To ensure that all requirements of the certification program are met, a formal system of scheduled on-site audits of the testing laboratory is required to identify and document deficiencies in the QMS for testing, specify corrective actions, and effect satisfactory resolution. Such on-site assessments are also an opportunity to foresee potential technical needs and problems and implement continual improvements.

Scheduled internal on-site audits, conducted at least once annually, should be part of the QMS of the testing laboratory and required by the certifying body. Internal audits should be conducted by the testing laboratory's QA Manager (or similarly qualified personnel) or designate. Scheduled external on-site audits should also be conducted by the certifying body at least once biannually and/or by a third party such as the national accrediting body (for ISO/IEC 17025-accredited testing laboratories) at the prescribed frequency.

The certifying body must be kept informed of all internal or third party audit findings.

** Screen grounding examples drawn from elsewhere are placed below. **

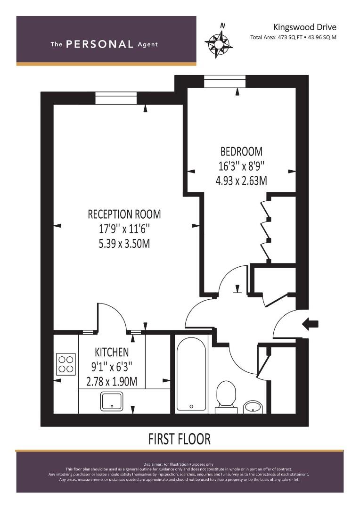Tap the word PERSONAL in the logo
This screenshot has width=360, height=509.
tap(99, 44)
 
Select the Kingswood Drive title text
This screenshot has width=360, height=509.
tap(304, 27)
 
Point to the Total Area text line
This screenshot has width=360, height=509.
tap(293, 37)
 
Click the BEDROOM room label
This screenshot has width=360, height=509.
tap(241, 151)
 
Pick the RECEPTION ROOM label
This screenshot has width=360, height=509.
tap(124, 214)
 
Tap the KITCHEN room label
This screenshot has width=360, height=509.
tap(112, 352)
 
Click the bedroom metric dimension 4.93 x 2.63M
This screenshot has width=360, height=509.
tap(241, 181)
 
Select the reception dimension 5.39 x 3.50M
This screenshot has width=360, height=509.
tap(124, 244)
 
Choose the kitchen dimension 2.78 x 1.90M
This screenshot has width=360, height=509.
tap(112, 381)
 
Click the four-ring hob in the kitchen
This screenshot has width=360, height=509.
tap(66, 364)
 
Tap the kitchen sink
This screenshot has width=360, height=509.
tap(112, 401)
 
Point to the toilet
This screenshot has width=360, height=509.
tap(226, 397)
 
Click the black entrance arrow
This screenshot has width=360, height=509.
tap(310, 324)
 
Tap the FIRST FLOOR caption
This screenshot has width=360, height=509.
tap(180, 439)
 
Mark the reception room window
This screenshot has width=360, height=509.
tap(116, 98)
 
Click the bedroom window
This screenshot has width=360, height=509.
tap(225, 82)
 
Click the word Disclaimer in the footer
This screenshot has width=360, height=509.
tap(153, 465)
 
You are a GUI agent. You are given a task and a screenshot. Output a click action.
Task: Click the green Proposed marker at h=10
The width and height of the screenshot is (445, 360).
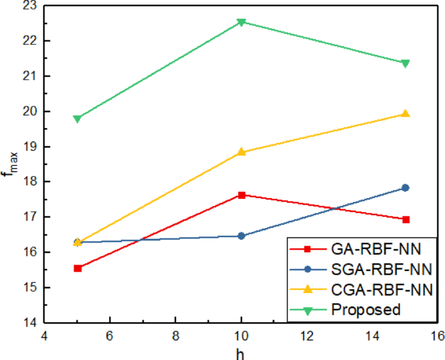tap(242, 22)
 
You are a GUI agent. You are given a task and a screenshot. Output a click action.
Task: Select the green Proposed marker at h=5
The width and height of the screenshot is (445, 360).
tap(77, 119)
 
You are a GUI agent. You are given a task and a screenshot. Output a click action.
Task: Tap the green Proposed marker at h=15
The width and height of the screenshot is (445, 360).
tap(405, 63)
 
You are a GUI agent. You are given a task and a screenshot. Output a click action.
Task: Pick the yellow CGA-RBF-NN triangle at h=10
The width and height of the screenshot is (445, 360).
tap(242, 151)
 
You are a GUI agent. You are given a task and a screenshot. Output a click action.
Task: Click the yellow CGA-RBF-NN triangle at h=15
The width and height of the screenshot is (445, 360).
tap(405, 114)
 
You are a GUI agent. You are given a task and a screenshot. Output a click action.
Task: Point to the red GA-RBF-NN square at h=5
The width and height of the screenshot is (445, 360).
tap(77, 268)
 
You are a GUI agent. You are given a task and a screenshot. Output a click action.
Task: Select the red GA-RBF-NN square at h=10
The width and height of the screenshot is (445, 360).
tap(242, 195)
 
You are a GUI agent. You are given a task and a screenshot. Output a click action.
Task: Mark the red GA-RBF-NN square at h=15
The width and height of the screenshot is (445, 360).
tap(405, 220)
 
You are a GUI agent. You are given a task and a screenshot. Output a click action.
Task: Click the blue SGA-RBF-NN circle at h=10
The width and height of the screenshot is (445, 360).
tap(242, 236)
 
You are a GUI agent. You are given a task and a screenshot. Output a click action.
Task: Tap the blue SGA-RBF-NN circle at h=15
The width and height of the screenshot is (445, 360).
tap(405, 188)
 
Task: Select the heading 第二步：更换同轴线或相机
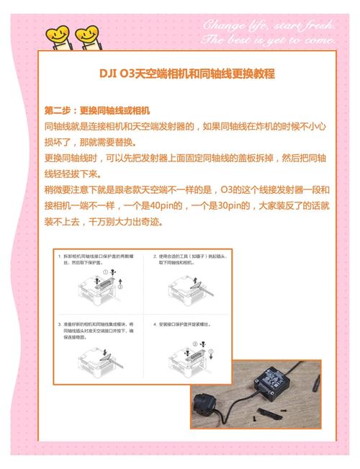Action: click(96, 111)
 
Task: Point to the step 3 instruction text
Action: click(96, 329)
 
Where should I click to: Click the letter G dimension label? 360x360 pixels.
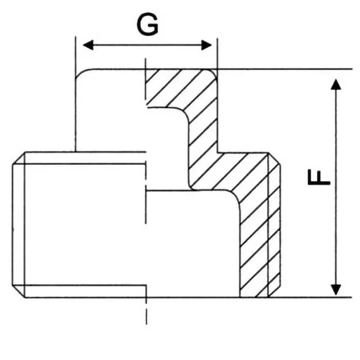point(148,24)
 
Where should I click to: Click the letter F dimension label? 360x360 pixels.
point(319,177)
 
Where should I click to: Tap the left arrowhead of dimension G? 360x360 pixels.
point(88,45)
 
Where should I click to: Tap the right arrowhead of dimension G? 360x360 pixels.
point(207,45)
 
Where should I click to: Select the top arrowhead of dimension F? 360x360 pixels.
point(336,84)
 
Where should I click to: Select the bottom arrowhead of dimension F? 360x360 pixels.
point(336,290)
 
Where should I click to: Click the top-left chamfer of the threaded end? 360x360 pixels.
point(18,158)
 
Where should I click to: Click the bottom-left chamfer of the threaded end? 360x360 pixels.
point(18,291)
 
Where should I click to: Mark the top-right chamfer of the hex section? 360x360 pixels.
point(274,159)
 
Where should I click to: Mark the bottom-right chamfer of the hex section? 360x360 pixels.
point(274,292)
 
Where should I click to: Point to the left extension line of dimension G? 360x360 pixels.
point(76,94)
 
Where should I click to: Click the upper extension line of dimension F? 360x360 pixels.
point(285,69)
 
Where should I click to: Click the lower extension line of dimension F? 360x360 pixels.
point(310,297)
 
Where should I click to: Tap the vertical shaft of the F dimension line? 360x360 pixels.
point(336,187)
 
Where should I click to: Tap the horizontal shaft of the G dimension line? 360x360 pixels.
point(147,45)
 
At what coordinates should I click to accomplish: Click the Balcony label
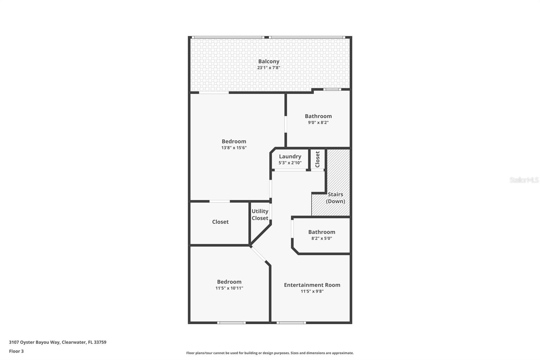pos(269,61)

Audit frequency may be increased based on previous audit findings, operational changes, proficiency failures, and ongoing corrective actions.

A standardized audit checklist should be used to ensure all aspects of the QMS for Trichinella testing are reviewed. Key elements should include facilities, personnel, training, equipment, quality manual (or similar), SOPs and record keeping.

The certifying body must have a standardized and transparent process for any corrective action requirements and commensurate deadlines to be met by the testing laboratory, and for the delay, suspension or revocation of certification status of the testing laboratory.

Conclusion

The information presented here represents current science-based recommendations of the ICT on QA practices related to the various aspects of Trichinella digestion testing programs. The ICT will update these recommendations as necessary to address relevant advances in science and technology. Trichinella testing laboratories that follow the recommendations in this document should be able to generate reliable test results and attain international recognition for quality assured testing. Updates will be made available on the ICT website at http://www.trichinellosis.org/.

The following are the supplementary data related to this article.

Appendix A

ICT Quality Assurance Committee Members.

Appendix B

Definitions of QA terms applicable to digestion testing for Trichinella.

Conflicts of interest

The authors have no conflicts of interest.